Before we create a “person” table, however, the raw_data table has two columns that look like good candidates for further normalization as ancillary tables:

nationality
occupation

The reason that we want to factor these attributes out into separate tables is that, when properly normalized, we can make attribute updates in a single place as opposed to applying updates across the entirety one or more tables.

For example, imagine we wanted to update the nationality attribute labeled ‘USA’ to become ‘American’. In our non-normalized raw data, we would need to use the following statement:

UPDATE raw_data
SET nationality = 'American'
WHERE nationality = 'USA'

Which would inefficiently act on 31 records as opposed to a single row if our data were properly normalized. Furthermore, in more complicated databases, there could be multiple tables that use the nationality attribute which would also need to be updated.
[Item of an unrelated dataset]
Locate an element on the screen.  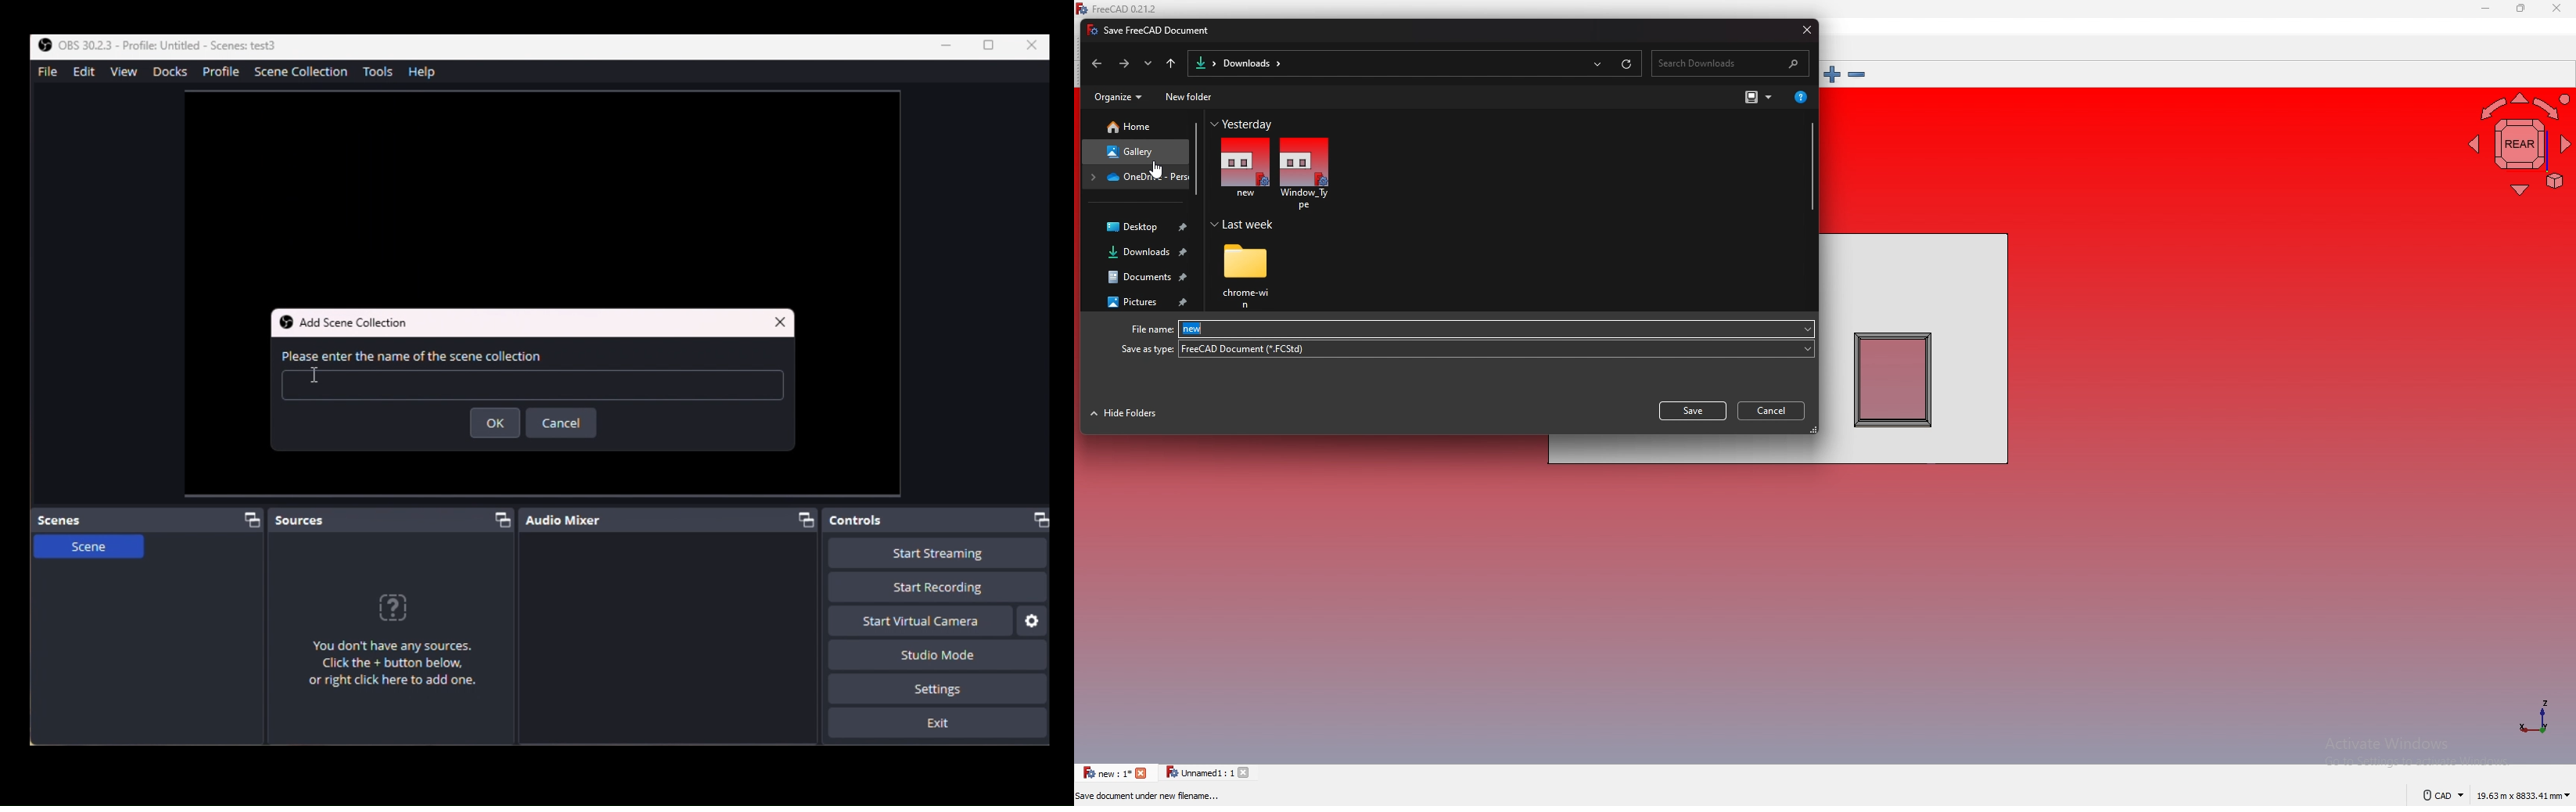
File name is located at coordinates (1148, 329).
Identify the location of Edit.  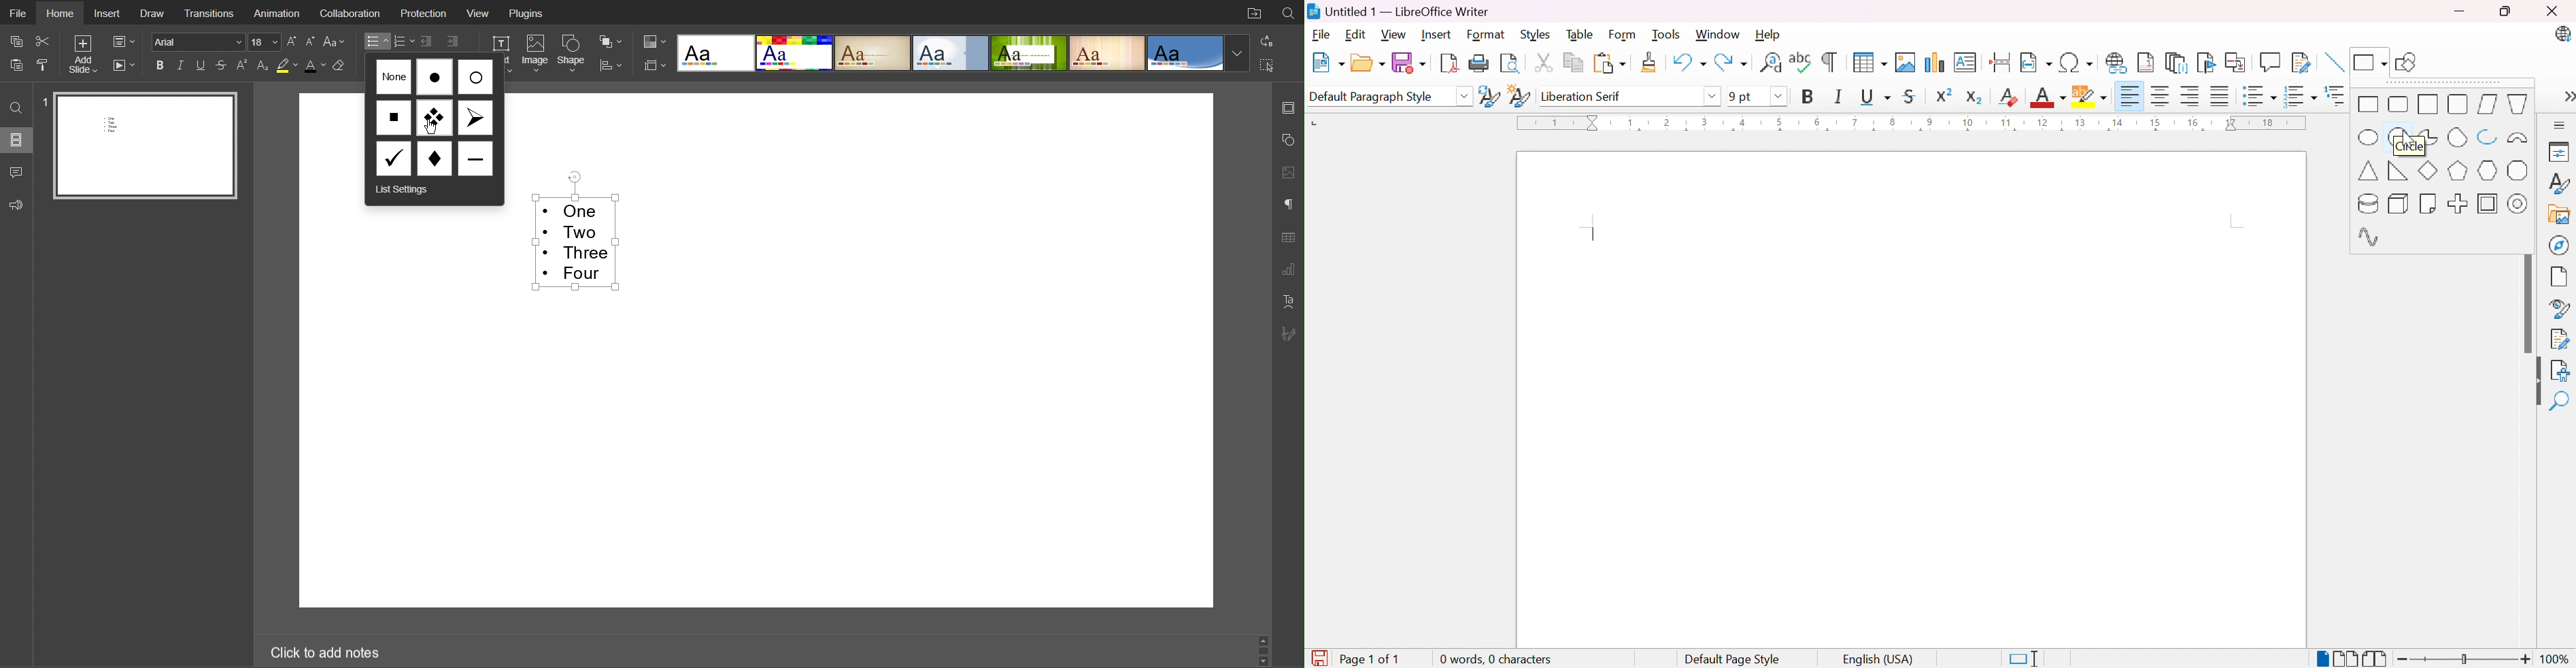
(1356, 36).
Each of your ancillary tables should contain fields:

Field Name Type Constraint Reference
id serial primary key
name character varying

Once these tables are created, you can use the following command structure to populate them from you raw_data table:

DROP SEQUENCE IF EXISTS <sequence name>;
CREATE SEQUENCE <sequence name> START 1;
INSERT INTO <destination table>
SELECT NEXTVAL('<sequence name>'),<column name> FROM (SELECT DISTINCT <column name> FROM <origin table>) <subquery alias>

Example:

DROP SEQUENCE IF EXISTS serial;
CREATE SEQUENCE serial START 1;
INSERT INTO nationality
SELECT NEXTVAL('serial'),nationality FROM (SELECT DISTINCT nationality FROM raw_data) t;

Modeling the Person Table

Finally, you will need to create the person table. It should contain the following fields:

Field Name Type Constraint Reference
id serial primary key
name character varying
nationality_id integer foreign key nationality
occupation_id integer foreign key occupation
estimated_iq_score integer

Once the “person” table is created you can use the following command to populate its records:

DROP SEQUENCE IF EXISTS serial;
CREATE SEQUENCE serial START 1;
INSERT INTO person
SELECT NEXTVAL('serial') id, person as name, n.id nationality_id, o.id occupation_id, estimated_iq_score 
FROM raw_data r
INNER JOIN occupation o ON o.name = r.occupation
INNER JOIN nationality n ON n.name = r.nationality

Query the “person” table. You should have 115 normalized records.

Conclusion

Congratulations! This completes the tutorial. In the next tutorial, we will use this database for exercises to practice concepts in querying.